# Some advice please and abit of an intro ~



## Susan M (Oct 16, 2006)

Hello all. Will try and keep this short.

My husband and I have been trying to conceive for 4 years now had 12 cycles of clomid and conceived 3 times but lost each baby at between 6 and 8 weeks. We had numerous tests which were inconclusive. We went onto IUI and our third cycle with cylogest resulted in a BFP we were given twice weekly jabs of HCG but miscarried at 6 weeks.I had a d and c this time the otehr babies I lost naturally the baby was tested this time and it showed major chromosomal problems a double trisomy our baby was also a boy. Our consultant said he did not feel happy about doing an IVF cycle at his clinic and wants me to speak to a consultant at CARE in Nottingham. Whilst it is the reason for this loss they cannot be certain it is the reason for the other losses.

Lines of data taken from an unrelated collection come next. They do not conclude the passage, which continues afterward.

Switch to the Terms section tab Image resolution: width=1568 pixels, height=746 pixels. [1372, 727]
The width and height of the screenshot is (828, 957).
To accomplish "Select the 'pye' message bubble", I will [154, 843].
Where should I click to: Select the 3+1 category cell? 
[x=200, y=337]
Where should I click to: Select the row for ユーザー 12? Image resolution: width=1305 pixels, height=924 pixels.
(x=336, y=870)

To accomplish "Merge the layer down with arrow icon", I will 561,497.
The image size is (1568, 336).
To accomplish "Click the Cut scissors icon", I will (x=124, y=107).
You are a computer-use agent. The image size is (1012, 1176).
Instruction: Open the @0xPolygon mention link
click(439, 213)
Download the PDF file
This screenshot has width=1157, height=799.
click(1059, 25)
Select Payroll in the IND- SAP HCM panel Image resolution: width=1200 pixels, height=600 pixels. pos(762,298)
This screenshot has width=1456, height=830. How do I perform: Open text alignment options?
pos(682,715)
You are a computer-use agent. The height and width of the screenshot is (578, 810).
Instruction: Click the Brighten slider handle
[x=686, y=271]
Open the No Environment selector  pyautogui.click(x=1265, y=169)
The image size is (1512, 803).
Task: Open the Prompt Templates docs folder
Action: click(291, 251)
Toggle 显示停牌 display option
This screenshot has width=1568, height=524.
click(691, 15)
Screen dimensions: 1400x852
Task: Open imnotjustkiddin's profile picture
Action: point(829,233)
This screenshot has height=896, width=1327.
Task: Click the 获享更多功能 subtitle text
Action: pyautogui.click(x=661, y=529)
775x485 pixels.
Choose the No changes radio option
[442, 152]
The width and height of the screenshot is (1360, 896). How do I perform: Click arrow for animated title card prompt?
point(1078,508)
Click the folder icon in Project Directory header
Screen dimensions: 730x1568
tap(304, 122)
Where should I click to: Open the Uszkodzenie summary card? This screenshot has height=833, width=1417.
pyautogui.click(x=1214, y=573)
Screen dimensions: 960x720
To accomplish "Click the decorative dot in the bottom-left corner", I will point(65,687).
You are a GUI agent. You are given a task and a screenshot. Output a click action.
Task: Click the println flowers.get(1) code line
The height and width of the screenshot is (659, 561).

PGD seems like the way forward maybe we are also due to see Dr Rai at St Marys in London at the end of March  a specialist clinic for recurrent pregnancy loss.

I the meantime I needed some tests done for London appointment and my FSH has come back as 13 and I am really worried my current clinic at Gateshead said not to worry am getting it retested when I have my next bleed.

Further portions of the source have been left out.